I still have nothing I can bear to write about from our daily existence. I. Feel. Low. Having experienced the details of September and the start of October live and in person, I don't have enough left in me to relive them through the narrative. And I haven't accumulated enough one liners for another whole Notable and Quotable. (The only new one I have worth repeating is that, today, while home sick for the trillionth time, Rooster hugged me and said, "Mommy? I love your bones.")

So I'm not sure what I'm doing here, really, without so much as a seed or a germ or any other beginning place; I guess it's just this is where I go. This is how I hang. I need my blog fix. Where else would I be? Where else am I?

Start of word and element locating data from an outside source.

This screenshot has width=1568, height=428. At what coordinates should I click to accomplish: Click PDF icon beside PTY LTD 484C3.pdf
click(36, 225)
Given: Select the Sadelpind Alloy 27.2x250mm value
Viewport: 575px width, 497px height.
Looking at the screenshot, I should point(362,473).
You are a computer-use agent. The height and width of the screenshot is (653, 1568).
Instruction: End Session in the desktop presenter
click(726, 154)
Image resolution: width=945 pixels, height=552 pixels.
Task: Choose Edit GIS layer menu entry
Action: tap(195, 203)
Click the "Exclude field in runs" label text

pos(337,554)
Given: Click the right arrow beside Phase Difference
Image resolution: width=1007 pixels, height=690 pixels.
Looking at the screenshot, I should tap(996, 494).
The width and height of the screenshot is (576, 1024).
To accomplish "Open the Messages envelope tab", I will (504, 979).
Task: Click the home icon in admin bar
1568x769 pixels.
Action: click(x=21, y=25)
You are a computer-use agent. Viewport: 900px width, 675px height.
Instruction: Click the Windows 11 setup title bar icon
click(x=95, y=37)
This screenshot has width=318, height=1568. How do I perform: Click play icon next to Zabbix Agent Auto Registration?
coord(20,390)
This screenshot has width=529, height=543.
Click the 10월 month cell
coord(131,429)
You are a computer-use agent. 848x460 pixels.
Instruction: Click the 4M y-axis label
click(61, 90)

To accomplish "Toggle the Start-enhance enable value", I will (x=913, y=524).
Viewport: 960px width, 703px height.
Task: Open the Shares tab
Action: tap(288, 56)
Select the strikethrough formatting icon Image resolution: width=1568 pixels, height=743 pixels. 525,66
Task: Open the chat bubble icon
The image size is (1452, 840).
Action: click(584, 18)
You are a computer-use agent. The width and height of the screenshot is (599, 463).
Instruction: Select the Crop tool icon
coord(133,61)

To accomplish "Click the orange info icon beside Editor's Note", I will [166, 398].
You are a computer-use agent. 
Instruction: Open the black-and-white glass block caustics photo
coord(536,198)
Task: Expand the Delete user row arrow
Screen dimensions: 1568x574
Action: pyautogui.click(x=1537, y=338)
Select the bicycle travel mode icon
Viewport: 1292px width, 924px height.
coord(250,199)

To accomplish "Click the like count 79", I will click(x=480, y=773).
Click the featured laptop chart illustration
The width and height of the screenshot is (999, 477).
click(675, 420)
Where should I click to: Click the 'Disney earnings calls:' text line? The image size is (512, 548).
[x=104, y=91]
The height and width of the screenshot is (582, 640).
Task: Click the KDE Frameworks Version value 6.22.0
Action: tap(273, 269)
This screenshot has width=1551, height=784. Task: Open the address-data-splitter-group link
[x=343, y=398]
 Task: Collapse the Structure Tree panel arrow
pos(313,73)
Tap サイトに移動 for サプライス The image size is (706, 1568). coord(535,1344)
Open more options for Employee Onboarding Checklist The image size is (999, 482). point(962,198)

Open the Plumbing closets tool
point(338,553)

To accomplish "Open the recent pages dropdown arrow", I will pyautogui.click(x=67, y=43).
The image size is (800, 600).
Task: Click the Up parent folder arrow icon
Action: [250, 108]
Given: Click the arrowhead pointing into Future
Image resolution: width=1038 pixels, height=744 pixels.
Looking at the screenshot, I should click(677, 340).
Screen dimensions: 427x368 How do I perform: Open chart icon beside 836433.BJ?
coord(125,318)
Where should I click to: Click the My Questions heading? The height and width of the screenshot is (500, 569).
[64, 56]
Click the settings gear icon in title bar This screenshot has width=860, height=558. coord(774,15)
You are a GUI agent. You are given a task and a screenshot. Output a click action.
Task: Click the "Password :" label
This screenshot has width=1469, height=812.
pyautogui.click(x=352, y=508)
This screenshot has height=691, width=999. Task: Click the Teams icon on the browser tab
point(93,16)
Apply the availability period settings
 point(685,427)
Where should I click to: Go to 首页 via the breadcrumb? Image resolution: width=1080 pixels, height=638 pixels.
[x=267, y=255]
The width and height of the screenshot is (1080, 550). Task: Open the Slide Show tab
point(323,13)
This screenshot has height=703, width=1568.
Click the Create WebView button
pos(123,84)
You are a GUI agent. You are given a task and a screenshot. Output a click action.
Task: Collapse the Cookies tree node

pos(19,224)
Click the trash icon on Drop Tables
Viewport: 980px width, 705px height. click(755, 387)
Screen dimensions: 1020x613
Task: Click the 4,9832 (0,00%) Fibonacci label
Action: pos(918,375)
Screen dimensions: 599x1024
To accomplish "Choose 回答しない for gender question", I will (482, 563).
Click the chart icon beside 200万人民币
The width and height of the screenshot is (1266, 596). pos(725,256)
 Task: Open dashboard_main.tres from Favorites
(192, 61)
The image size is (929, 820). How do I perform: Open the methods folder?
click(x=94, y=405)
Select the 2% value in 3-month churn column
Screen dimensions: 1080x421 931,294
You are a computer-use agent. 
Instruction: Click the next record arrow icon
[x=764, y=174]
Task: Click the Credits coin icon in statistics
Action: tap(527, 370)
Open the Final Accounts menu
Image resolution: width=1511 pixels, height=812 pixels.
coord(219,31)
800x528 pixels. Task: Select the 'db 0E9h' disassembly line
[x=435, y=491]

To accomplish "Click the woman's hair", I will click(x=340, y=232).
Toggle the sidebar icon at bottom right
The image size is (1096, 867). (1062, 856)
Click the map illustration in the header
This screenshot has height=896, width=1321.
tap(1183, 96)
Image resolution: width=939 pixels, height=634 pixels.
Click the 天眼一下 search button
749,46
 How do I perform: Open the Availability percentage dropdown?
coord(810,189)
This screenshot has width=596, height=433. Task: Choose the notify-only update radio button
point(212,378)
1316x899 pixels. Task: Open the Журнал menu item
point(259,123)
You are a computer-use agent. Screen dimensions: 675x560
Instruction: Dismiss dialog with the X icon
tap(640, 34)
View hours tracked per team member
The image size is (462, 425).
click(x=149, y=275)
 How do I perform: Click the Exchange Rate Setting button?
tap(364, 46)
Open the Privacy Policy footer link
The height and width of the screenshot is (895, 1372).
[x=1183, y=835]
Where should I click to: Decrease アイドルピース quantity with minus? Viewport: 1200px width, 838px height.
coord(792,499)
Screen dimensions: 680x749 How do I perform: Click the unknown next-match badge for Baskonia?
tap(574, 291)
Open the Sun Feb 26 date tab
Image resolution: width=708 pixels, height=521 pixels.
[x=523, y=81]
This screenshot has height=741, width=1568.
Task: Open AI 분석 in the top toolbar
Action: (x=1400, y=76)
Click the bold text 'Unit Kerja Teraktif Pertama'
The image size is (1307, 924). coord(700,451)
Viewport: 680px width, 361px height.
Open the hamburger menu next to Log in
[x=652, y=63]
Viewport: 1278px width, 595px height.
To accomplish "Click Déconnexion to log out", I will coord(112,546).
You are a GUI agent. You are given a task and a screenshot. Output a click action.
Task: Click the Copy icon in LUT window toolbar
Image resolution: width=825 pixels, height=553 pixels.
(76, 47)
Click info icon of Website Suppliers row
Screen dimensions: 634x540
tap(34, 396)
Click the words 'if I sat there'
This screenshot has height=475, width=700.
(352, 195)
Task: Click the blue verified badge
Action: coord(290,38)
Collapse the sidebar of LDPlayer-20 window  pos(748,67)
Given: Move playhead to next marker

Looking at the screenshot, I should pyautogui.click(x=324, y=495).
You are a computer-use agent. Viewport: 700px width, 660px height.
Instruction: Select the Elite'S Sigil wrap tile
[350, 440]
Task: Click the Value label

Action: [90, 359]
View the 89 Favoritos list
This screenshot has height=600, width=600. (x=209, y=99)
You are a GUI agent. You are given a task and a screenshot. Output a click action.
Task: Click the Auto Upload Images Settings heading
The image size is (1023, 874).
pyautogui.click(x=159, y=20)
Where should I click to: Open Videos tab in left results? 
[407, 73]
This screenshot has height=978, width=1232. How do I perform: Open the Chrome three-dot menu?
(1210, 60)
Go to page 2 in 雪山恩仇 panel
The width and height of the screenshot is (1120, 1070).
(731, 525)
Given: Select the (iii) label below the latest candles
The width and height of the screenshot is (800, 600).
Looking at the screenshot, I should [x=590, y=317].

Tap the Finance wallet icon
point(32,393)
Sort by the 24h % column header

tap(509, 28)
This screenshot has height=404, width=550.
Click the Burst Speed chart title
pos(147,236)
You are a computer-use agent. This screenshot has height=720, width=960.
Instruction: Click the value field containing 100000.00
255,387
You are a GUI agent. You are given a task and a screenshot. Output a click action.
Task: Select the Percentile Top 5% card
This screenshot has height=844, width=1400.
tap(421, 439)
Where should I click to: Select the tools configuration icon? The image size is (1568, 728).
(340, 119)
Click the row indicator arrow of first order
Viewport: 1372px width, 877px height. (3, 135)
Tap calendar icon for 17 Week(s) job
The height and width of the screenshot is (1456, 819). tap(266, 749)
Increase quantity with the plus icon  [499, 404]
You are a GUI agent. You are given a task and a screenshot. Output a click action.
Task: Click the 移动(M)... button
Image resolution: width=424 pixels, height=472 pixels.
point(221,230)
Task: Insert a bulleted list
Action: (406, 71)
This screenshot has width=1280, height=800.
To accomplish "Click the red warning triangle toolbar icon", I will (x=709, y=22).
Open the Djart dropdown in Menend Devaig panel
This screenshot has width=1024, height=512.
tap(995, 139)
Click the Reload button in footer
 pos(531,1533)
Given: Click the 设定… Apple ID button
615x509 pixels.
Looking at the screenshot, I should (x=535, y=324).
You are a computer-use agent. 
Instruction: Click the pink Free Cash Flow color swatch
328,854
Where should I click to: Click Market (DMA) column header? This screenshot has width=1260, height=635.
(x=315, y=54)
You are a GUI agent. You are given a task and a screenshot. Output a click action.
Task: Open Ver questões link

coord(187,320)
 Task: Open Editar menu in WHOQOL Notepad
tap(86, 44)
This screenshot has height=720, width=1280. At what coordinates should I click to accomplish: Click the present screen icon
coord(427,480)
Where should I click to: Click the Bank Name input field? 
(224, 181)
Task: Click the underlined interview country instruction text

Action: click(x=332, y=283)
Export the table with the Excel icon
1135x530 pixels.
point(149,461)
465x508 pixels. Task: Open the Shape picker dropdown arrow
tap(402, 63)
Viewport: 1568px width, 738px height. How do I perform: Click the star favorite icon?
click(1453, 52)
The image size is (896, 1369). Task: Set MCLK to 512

So here is me riffing free style; I feel some VERY, VERY, VERY bad poetry or something like it coming on, but trust me when I say it beats telling you what we've been doing...(I suggest you now head back to your aggregator and find a better blog to read for the time being)...

I am too judgmental
Of her and him
That lady who cut it too close in the boxy black car this morning --
What was SHE thinking? Looked like thinking probably isn't her thing if you want to know my opinion
And that MOTHER in the meeting, oh I have her pegged;
You will not catch me sitting within ten feet,
And speaking of ten feet, that really tall guy in the elevator made me want to get off a floor earlier than necessary... creepy.
He should take a class in smiling.
Classes? I could recommend a few.
For the doctor who knows jack
and the know-it-all neighbor who never heard of etiquette,
the sitter who seems barely literate,
my politicians,
even my mother ---
I have a prescription, a solution, an improvement, a plan for their evolution...
a judgment.
No one escapes.
But sometimes I think about the chick in the boxy car.
I think what if she just got a diagnosis for someone she loves?
I could barely find the road some days.
I wonder if that mom in my meeting might be parenting all by herself --
my greatest fear --
and if the elevator guy thought actually I was the scary one, pushing the buttons like they might launch missiles and carrying two giant bags along with the chip on my shoulder.
I've been thinking that maybe I need to cut my doctors, my neighbors, my mom some slack.
Of course, the politicians we know on an objective and absolute level to be categorically and undeniably morally bankrupt, but besides the John Edwardses of the world (and there are far too many), the only person who deserves my cantankerous contempt are really judgmental people.
We get on my nerves more than anything.